Using online services is easy. Simply follow these three steps:

  • In the fees section choose the type of consultation in between all the modalities which suits your personal situation (e-mail, chat, Skype or phone call). If you have doubts about the best option, please read the different methods below or contact us for help.

  • Click on “Book now” and make the payment via PayPal (with your credit or debit card, a PayPal account is not necessary) or via bank transfer (simply transfer the price of your selected consultation).

  • After payment is received we will confirm by email and arrange the first appointment.

Online support and counselling can involve e- mail, chat, Skype, telephone or a combination of methods.

Therapy and coaching via phone call or Skype video call

Skype is a free and great platform for internet counselling and therapy sessions as it combines the intimate and confidential atmosphere of the psychologists’ practice with the convenience of logging on to a video call from the comfort of your own home or any place convenient for you. All Skype sessions are encrypted to ensure privacy and allow the psychologist and the client to develop the trust necessary to discuss personal matters.
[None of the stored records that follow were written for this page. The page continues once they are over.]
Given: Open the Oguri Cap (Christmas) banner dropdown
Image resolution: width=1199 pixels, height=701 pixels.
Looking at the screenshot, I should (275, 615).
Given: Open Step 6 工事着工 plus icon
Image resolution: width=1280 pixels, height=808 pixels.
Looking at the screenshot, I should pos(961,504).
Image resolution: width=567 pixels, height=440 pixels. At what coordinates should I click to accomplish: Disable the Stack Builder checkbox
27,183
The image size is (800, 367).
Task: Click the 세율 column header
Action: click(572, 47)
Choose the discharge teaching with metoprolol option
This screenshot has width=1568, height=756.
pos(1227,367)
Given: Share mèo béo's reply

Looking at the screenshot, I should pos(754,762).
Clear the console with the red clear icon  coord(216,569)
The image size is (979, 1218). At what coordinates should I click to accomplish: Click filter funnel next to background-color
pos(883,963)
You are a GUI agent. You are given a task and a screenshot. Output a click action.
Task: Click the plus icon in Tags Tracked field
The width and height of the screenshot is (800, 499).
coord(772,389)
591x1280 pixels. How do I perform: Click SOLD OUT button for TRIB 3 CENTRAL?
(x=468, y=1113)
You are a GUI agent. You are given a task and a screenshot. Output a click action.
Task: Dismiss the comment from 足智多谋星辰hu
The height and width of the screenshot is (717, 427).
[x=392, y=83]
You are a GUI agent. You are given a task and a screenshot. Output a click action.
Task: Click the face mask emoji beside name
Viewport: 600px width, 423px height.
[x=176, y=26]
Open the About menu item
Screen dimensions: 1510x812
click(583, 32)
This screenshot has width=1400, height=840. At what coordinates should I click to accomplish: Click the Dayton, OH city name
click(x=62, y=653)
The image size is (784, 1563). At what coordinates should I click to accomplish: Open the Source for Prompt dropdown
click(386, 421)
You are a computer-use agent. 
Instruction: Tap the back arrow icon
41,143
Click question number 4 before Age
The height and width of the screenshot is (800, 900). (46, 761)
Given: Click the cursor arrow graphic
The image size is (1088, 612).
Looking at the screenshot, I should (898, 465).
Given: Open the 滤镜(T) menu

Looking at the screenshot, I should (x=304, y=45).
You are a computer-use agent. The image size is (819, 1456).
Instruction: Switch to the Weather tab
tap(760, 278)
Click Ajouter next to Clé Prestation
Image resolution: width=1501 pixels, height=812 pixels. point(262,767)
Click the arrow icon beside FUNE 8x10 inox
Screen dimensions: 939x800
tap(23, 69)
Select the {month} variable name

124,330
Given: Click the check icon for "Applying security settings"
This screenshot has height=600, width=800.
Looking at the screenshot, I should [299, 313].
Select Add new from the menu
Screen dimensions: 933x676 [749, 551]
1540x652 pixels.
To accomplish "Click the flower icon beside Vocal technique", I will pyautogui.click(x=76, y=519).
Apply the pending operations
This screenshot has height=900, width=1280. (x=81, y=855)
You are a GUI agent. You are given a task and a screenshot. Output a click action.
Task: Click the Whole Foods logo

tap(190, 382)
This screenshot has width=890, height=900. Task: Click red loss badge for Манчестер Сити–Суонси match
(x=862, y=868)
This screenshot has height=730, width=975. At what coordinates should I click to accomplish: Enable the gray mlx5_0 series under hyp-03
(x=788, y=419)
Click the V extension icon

Skype therapy offers the facility to communicate in real-time from anywhere in the world and provides access to clients with limited mobility and busy schedules.

Therapy and coaching via written chat

This service is ideal for people who find it easier to express themselves clearly in writing and/or some who may have become temporarily isolated and are not, for the moment, at a stage where they can easily engage directly with others at an intimate level. It offers clients the comfort and anonymity of online counseling with the immediacy of face-to-face counseling in a secure and confidential manner.

Therapy and coaching via email

The purpose of this service is to provide an opportunity for professional advice involving a specific query or problem.

The benefit of using the email service is that you are free to take your time and reflect on your own writing. Another advantage is that you are able to save your own copies of the emails.

With this method, it is important to explain and describe the reason for seeking consultation in a clear, detailed and extensive manner as it will ensure that feedback and guidance is tailored to your specific needs and requirements.